To show safety you want to both show safety over a large dataset but you also want to show safety in lots of unusual and dangerous situations. Yet more proof that it stays in its lane in ordinary traffic becomes boring after a while. The more real the situations, the better, though artificially generated situations still can have value. Indeed, for unsupervised learning, you would put the car through a wide variety of dangerous situations until it figures out what gets through and what does not. But again, the closer to real, the better.

I am curious, what does everyone think the cost of the technology in the Google car is within a 90% to 100% assurance? If I were to look at disengagements in relation to dollars spent, I would be inclined to think a whole different conversation occurs. In that calculation, hardware is not necessarily more important than software, or technique. Does anyone know how the Google car performs on the Finnish or Swedish winter test tracks?
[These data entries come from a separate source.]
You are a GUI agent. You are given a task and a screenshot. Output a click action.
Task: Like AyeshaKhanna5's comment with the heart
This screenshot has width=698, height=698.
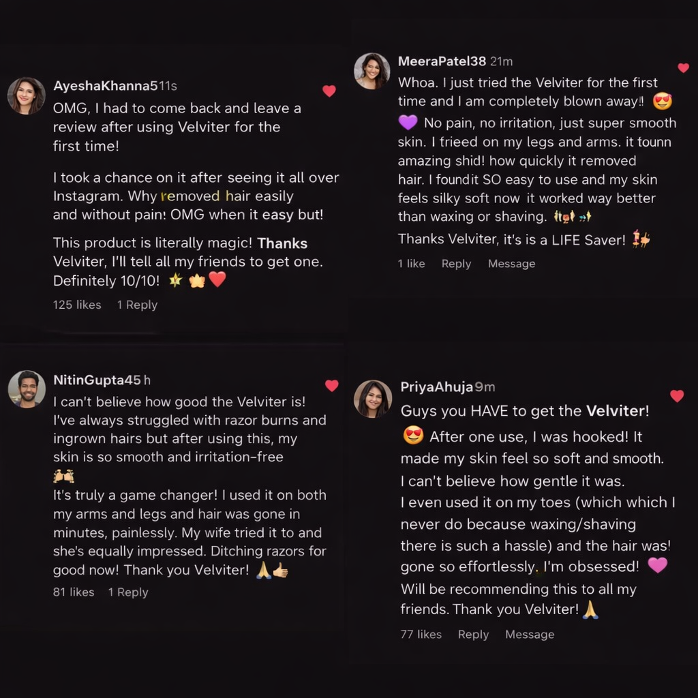(329, 91)
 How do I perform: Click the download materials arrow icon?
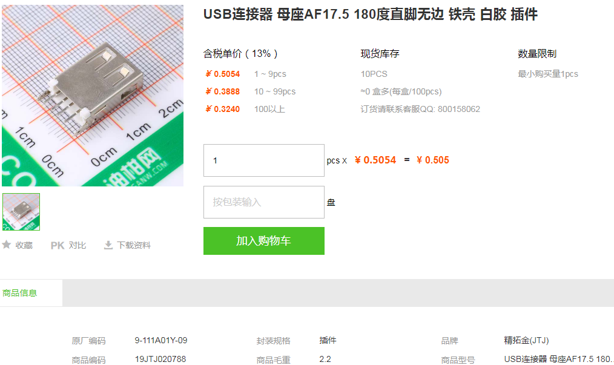point(108,245)
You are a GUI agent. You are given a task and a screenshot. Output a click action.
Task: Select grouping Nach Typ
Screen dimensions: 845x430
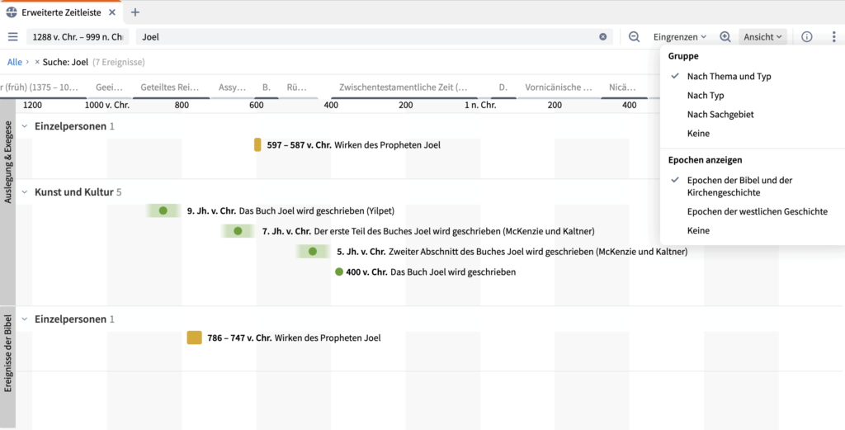706,96
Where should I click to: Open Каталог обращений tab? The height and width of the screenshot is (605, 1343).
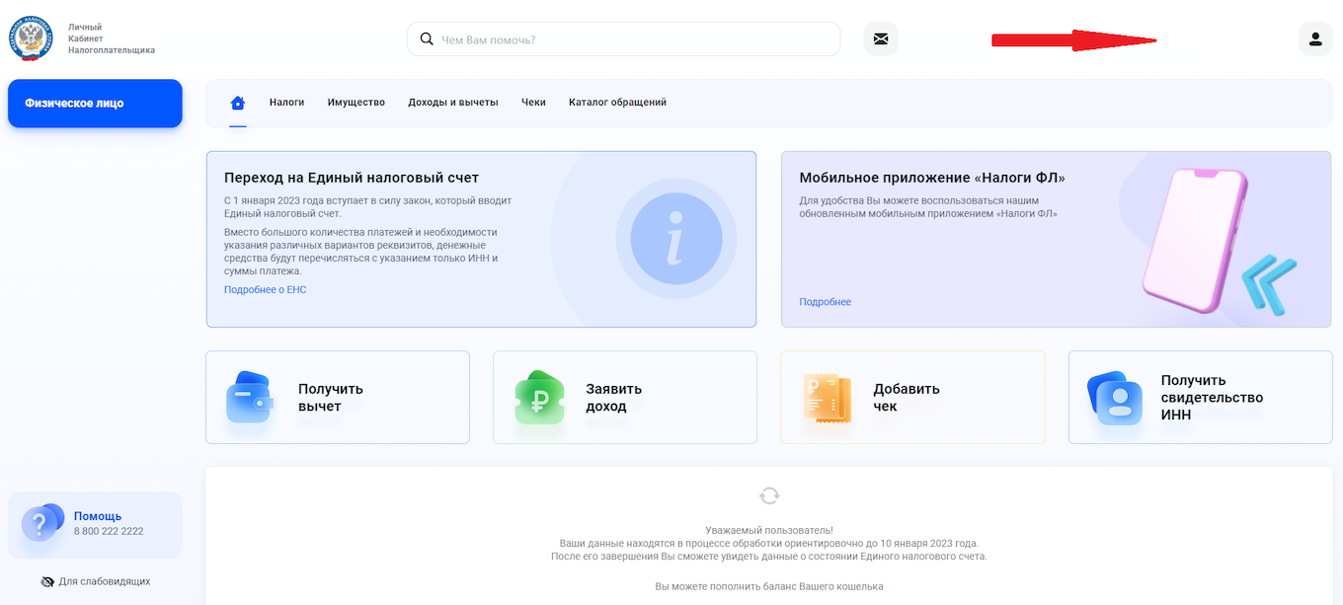(x=617, y=103)
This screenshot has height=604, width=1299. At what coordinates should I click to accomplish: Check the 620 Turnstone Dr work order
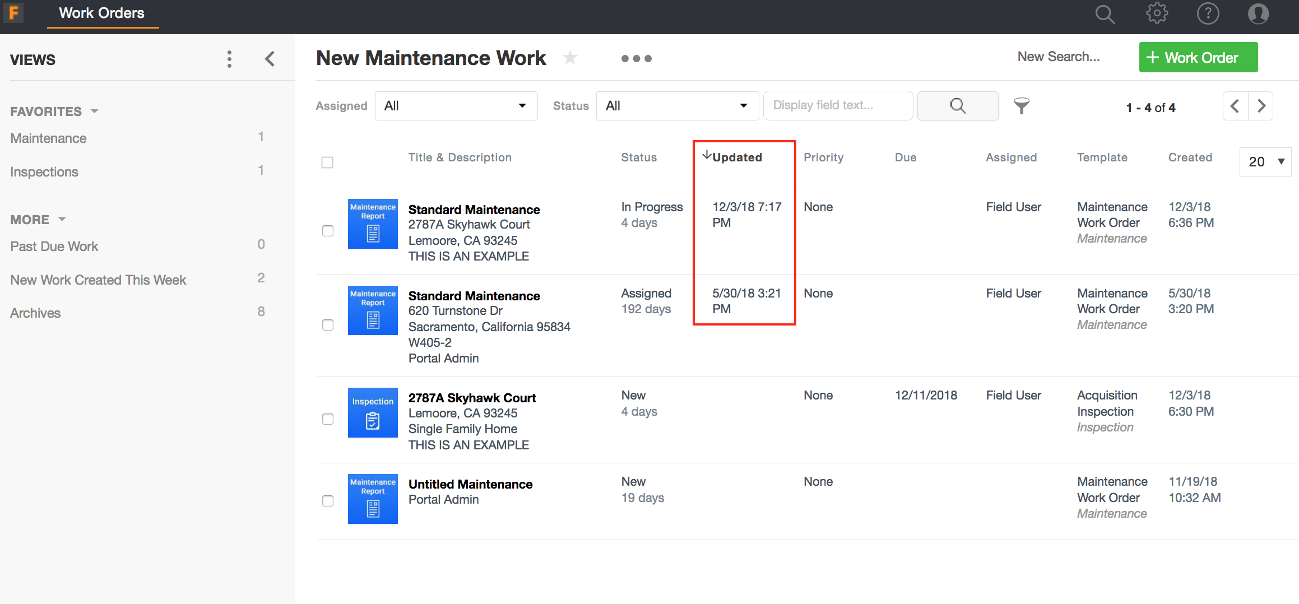[328, 325]
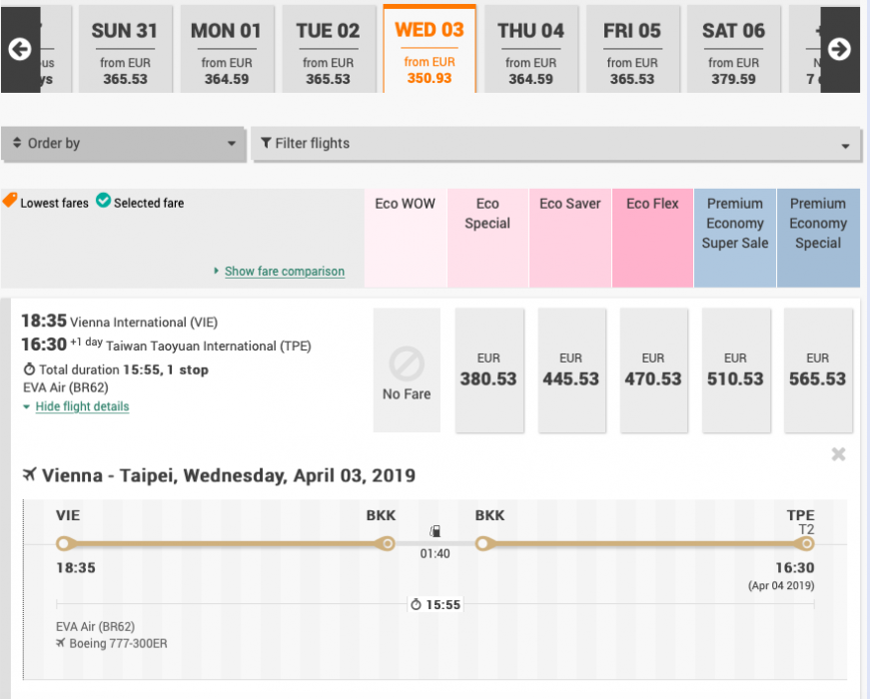
Task: Expand the Filter flights dropdown
Action: click(x=555, y=144)
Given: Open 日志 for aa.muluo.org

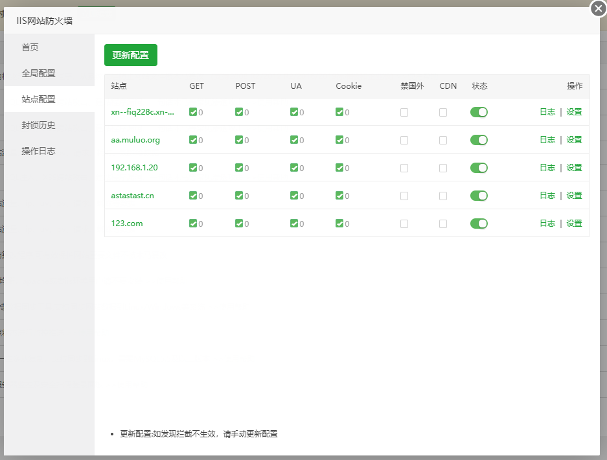Looking at the screenshot, I should tap(547, 140).
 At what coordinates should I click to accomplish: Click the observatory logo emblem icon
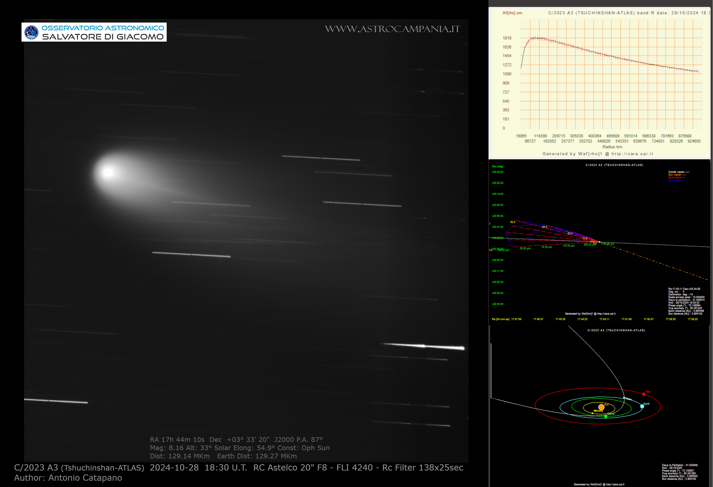coord(31,32)
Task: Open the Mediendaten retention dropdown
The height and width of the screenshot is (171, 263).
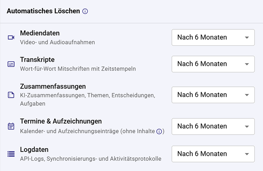Action: pyautogui.click(x=213, y=37)
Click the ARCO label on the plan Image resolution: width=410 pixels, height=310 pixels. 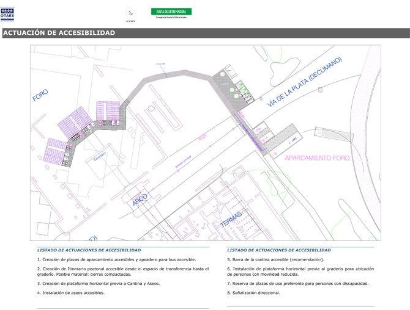click(140, 200)
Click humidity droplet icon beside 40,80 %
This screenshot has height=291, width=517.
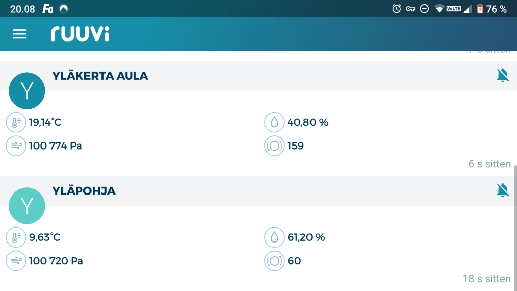coord(274,122)
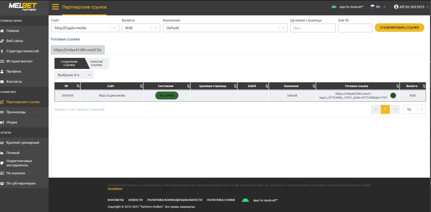Click the user account avatar icon
Screen dimensions: 431x212
[396, 7]
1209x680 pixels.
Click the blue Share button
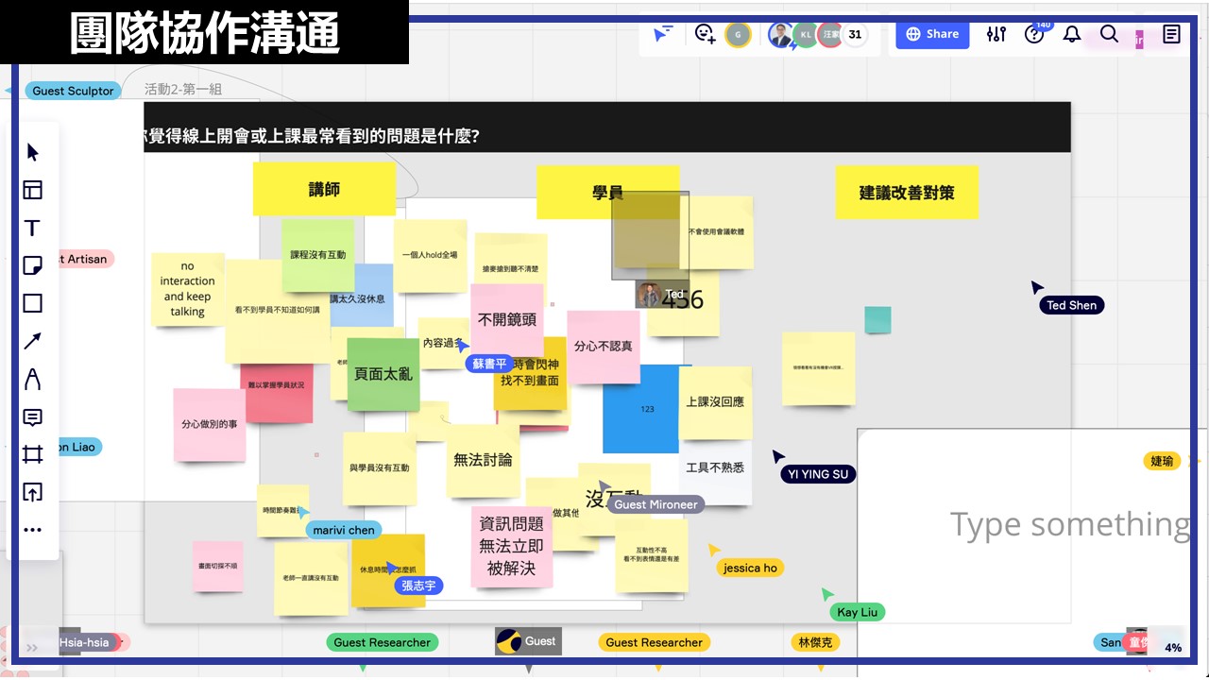(x=932, y=34)
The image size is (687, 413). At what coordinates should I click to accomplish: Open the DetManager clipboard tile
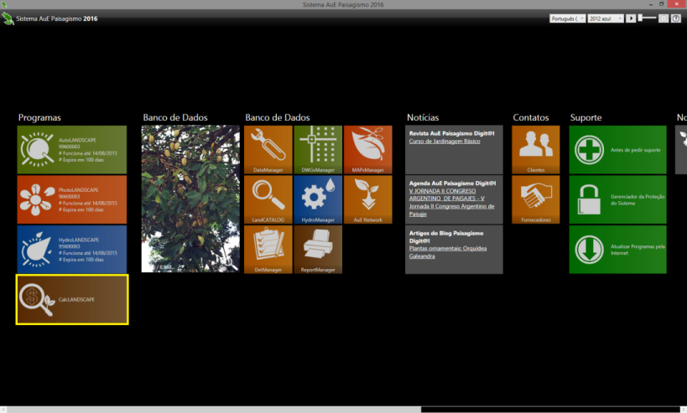pyautogui.click(x=268, y=250)
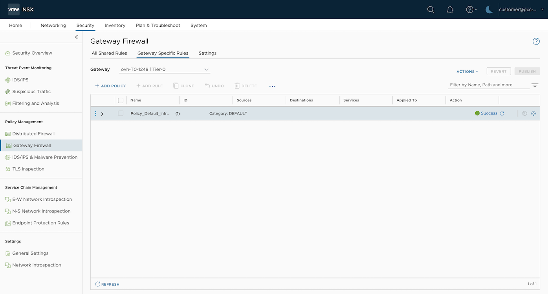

Does anyone know what the actual processing platform that is embedded into the Google car is, and what it is in terms of cost? Has Google's technology been tested with various braking and steering actuators from more than one source? What is the cost to repair and re-calibrate the Google system in the event of a collision? How much more expensive is Google's physical platform to incorporate into a standard automobile form factor, versus it's current roof design? The questions involving designing technology for scale is still a question I do not know if the industry is agreement on. I have heard an automotive grade LIDAR sensor that is below $250 will not be in production platforms until 2025. Today is February 2017. Has anyone tested LIDAR performance in a heavily saturated and dense LIDAR vehicle arena where LIDAR signals are permeating the arena in density? Has anyone noted the latest DARPA research and assessment for LIDAR in dense urban canyons? Why does a parameter such as disengagement not necessarily overwhelm my inquisitive nature?

Almost nobody is treating cost as relevant. Those who are -- namely Tesla -- are making an error. This is computer and electronics hardware. Made in high volumes it almost always becomes very inexpensive. There is nothing that says this would not be true of lidars and radars and other such sensors. Even LWIR lidars, which can't use silicon, would be cheap if made in quantity.

However, today, it is not important that it be cheap. It is important it be safe, and whoever is the first to get to that level of safety takes the lead, almost regardless of cost.

Telsa cares about cost because they want to sell a car with autopilot today. That means they have to use parts available in large quantities at low cost today. As there are no lidars that meet that criterion, they don't use LIDAR. Others do not plan to ship for a few years, and so don't worry about the cost of their research sensors.

I'd like to address the assertion that "there is nothing that says this would not be true of lidars".

Comparing optical data and sensing equipment to silicon in terms of it's ability to radically decline in cost over time is a mistaken association. The cost learning curves of technologies vary enormously and very few processes have the learning curve that silicon data processing demonstrates. There's overwhelming evidence that optics technologies do not demonstrate silicon-like learning curves. Note that I am not referring to lithographically produced linear response devices like camera sensors, but to optical lenses, waveguides, mounting systems, and especially nonlinear optical sources like lasers and other NLO beam manipulation devices.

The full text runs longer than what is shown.